Gilbert Family Foundation awards $5.4 million for NF1 clinical study
The Gilbert Family Foundation has announced a $5.4 million commitment in support of a clinical study aimed at accelerating the development of a cure for neurofibromatosis type 1 (NF1).
To be led by investigators at Children's Hospital of Philadelphia and the Stanford University School of Medicine, the three-year study will examine the mechanisms of vision loss caused by NF1-associated optic pathway gliomas (NF1-OPG). Nearly 20 percent of children with NF1 will develop an OPG, a tumor located along the visual pathway, which can cause permanent vision loss ranging from mild deficit to complete blindness. The study will define the functional, structural, metabolic, and patient-reported components of NF1-OPG-induced vision loss — which, in turn, are expected to inform the development of future therapies and validate existing models of the disease. The findings also will help identify new metrics for evaluating the efficacy of vision restoration treatments, including those developed through the foundation's Vision Restoration Initiative — launched in April 2019 to fund research focused on developing innovative therapies that either repair or replace damaged visual systems caused by NF1-OPGs — and in both pre-clinical animal models and human clinical trials.

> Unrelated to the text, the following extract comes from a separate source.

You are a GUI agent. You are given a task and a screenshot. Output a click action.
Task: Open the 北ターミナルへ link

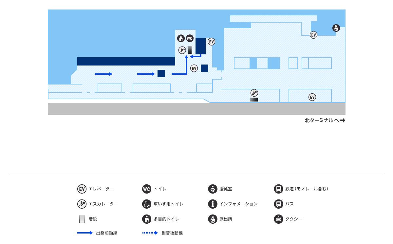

"Our data on variance and test-retest reliability will be critical to powering endpoint analyses in early-phase clinical trials for new candidate therapies for NF1-OPG vision neuroprotection and restoration anticipated in the coming years," said Stanford Medicine professor and Ophthalmology Department chair Jeffrey L. Goldberg, who will co-lead the study with Robert Avery, a pediatric neuro-ophthalmologist at CHOP and assistant professor of ophthalmology and neurology at the Perelman School of Medicine at the University of Pennsylvania. "Our novel and broad approach should identify biomarkers that are relevant in humans and can subsequently drive animal testing by using those biomarkers in pre-clinical therapeutic studies."